Malgrado fossi di fretta mi sono affacciato e ho capito che era una persona per cui ho urlato di chiamare il 118 e poi sono corso verso i pontile». La donna era a faccia in giù in acqua, quasi priva di sensi, non muoveva più le gambe mentre le braccia sembrano muoversi un pochino. «Mi sono spogliato per gettarmi in acqua, non per non bagnarmi ma perché volevo essere più libero possibile nei movimenti, sapevo che non era una cosa semplice, al di là dell’acqua fredda. Mi sono tuffato. Sono un buon nuotatore, ma ero preoccupato perché recuperare una persona priva di sensi dall’acqua mi sembrava davvero difficile. L’ho raggiunta in pochissimo e l’ho girata per poi tirarla verso il pontile. Riuscivo a tenerle la testa fuori ma era pesantissima. Dopo un attimo è arrivato un signore tedesco, credo un turista, che stando sul pontile l’ha presa e così siamo riusciti a tirarla fuori dal lago e stenderla sulla piattaforma». Difficile ipotizzare cosa sia accaduto ma è possibile che la donna sia scivolata sul pontile bagnato. Le prime indagini tendono a escludere un tentativo di suicidio.

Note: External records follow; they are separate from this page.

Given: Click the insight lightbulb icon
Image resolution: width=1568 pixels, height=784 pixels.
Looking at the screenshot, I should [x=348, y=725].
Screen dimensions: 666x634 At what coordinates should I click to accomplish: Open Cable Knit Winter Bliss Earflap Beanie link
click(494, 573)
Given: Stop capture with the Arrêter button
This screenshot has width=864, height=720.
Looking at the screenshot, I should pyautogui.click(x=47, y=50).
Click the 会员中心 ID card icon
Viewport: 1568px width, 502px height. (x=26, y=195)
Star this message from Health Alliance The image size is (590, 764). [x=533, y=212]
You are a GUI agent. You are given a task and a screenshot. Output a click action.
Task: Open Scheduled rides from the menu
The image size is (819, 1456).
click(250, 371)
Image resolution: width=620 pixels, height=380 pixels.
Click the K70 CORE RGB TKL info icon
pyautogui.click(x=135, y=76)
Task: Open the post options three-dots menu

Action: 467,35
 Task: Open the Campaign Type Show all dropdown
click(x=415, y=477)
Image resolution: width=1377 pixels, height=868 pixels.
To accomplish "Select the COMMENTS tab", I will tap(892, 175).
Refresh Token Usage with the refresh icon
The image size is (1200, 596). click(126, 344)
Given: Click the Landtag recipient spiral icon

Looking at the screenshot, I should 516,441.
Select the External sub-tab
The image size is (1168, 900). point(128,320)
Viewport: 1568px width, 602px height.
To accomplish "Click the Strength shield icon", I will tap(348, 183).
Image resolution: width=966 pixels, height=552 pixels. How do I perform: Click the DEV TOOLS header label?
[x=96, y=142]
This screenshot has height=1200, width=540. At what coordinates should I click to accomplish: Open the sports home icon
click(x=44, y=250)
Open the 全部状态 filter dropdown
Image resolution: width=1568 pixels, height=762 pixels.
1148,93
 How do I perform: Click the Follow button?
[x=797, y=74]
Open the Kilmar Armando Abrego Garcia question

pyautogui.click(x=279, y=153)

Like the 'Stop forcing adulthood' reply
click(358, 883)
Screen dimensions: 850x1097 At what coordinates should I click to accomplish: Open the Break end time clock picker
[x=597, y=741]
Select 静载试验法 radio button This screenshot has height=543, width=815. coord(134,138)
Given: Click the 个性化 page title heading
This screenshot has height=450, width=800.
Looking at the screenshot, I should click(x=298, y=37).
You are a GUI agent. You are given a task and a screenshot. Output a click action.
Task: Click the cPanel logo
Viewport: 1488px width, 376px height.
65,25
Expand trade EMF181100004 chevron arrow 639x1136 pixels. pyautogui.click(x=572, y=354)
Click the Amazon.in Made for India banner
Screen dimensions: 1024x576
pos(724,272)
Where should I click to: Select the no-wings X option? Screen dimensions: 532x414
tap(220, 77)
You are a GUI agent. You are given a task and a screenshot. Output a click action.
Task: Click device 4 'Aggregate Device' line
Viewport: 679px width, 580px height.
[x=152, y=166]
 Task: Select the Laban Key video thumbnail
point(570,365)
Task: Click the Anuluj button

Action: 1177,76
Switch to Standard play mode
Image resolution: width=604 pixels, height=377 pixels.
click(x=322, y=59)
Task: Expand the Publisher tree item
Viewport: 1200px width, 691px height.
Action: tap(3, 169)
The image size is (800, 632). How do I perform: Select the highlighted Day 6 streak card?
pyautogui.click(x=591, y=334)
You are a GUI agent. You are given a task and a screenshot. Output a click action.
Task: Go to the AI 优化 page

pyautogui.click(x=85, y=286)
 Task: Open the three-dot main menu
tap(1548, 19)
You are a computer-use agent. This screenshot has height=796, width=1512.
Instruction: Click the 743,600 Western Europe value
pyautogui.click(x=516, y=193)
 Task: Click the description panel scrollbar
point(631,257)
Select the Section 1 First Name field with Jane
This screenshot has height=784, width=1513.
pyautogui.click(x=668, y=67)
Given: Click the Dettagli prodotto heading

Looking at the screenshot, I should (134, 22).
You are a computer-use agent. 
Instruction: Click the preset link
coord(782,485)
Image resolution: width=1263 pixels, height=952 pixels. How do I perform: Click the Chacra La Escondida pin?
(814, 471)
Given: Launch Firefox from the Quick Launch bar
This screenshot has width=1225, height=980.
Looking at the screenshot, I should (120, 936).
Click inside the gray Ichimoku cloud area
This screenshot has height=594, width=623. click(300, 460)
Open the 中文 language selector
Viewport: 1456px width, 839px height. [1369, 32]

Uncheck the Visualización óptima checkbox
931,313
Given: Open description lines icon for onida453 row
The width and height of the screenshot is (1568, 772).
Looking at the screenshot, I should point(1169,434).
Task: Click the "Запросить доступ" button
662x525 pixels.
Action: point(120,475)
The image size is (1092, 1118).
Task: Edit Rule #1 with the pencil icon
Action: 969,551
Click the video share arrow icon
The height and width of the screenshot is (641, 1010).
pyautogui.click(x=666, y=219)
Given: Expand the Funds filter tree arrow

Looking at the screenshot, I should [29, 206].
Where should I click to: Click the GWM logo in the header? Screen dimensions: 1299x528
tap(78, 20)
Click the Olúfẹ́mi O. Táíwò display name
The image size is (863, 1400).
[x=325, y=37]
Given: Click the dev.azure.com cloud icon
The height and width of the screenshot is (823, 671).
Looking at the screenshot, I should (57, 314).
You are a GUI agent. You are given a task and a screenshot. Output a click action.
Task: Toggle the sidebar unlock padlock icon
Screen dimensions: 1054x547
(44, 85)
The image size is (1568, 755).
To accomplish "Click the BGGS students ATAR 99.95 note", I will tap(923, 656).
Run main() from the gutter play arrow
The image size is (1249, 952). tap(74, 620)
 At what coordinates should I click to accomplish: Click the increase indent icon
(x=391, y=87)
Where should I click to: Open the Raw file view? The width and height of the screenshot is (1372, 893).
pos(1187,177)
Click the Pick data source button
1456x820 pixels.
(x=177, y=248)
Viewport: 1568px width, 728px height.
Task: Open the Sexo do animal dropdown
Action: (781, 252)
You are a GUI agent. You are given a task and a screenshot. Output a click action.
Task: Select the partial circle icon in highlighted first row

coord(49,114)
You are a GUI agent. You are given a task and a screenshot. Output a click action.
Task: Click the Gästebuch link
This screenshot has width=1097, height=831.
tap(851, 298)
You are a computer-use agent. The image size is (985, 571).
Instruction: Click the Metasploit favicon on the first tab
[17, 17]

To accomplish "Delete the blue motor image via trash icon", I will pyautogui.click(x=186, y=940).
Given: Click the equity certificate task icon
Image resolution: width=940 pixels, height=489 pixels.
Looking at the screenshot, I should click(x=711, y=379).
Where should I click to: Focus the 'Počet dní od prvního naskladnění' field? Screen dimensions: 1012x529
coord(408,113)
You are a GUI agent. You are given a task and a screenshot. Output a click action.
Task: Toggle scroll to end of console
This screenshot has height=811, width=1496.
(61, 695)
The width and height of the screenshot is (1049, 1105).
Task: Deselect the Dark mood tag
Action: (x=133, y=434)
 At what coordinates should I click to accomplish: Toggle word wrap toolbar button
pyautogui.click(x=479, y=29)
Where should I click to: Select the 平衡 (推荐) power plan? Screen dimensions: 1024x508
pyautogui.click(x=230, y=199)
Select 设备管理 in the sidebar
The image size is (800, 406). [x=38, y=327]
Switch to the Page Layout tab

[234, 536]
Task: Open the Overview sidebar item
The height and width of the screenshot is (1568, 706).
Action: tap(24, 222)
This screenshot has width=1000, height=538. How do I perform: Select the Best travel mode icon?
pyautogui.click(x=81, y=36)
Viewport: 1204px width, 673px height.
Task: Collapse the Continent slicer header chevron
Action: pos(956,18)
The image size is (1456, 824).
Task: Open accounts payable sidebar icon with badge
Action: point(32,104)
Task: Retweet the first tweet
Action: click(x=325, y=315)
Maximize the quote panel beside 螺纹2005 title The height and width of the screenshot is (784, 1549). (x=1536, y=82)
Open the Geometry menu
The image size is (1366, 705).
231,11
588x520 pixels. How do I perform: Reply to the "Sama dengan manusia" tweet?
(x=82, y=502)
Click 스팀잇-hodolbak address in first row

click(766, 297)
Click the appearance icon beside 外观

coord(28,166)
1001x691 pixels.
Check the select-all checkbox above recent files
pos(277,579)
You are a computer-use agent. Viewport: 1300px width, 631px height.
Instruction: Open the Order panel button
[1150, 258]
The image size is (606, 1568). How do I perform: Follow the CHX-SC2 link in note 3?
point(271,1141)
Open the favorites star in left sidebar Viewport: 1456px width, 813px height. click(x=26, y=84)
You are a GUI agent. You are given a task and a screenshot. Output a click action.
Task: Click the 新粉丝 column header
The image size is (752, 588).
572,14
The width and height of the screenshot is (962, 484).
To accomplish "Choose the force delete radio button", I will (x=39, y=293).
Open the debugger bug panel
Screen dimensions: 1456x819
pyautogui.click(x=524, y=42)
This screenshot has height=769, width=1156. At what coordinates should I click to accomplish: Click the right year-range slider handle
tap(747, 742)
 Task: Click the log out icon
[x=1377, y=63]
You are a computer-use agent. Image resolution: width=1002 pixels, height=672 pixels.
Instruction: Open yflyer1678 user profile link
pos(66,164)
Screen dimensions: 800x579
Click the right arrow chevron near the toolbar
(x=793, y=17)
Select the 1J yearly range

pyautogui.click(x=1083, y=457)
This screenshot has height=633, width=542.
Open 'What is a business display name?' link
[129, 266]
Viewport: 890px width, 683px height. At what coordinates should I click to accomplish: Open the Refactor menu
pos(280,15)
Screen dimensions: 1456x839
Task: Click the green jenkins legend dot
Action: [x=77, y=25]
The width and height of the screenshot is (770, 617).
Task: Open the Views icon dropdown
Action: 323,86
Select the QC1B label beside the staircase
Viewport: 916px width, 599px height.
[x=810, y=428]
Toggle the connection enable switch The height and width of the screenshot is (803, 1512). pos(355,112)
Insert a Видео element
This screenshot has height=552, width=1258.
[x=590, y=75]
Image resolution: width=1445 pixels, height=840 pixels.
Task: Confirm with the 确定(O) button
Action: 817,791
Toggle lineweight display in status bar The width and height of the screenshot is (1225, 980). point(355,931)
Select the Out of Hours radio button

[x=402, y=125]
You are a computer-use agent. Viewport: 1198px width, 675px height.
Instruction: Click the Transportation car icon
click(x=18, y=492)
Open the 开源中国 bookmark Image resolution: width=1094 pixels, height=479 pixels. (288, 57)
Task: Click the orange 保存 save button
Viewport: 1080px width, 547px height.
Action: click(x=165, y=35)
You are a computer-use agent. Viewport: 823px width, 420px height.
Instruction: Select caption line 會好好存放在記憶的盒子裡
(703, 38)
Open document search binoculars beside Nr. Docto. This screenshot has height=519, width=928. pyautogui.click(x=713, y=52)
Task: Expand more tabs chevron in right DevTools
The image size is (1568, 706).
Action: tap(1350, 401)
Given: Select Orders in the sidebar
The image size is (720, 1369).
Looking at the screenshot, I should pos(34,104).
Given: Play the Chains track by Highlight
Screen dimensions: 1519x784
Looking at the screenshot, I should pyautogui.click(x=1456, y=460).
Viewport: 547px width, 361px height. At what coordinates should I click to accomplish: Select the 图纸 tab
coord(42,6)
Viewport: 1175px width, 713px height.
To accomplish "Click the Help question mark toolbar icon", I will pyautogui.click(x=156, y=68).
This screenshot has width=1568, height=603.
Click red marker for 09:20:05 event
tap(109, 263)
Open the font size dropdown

La donna, classe 1956, era priva di sensi a causa del principio di annegamento. Sul posto è arrivata poco dopo l’auto medica e un’ambulanza del Soccorso bellanese che hanno prestato aiuto alla donna che dopo una quindicina di minuti si è ripresa ed è stata trasportata in ospedale in codice verde. Alessandro, dopo aver affidato la donna appena salvata alle cure mediche è tornato a casa per farsi una doccia e ritornare a lavorare: «Una cosa del genere logicamente non mi era mai accaduta e nemmeno mi sarei mai aspettato di ritrovarmi in una situazione simile. Però mi sono trovato lì e non ho pensato molto a che cosa dovevo fare, ho agito e basta. Sono contento che la signora si sia ripresa e stia bene. Magari un giorno ci incontreremo in una occasione migliore. Sono felice che si sia salvata».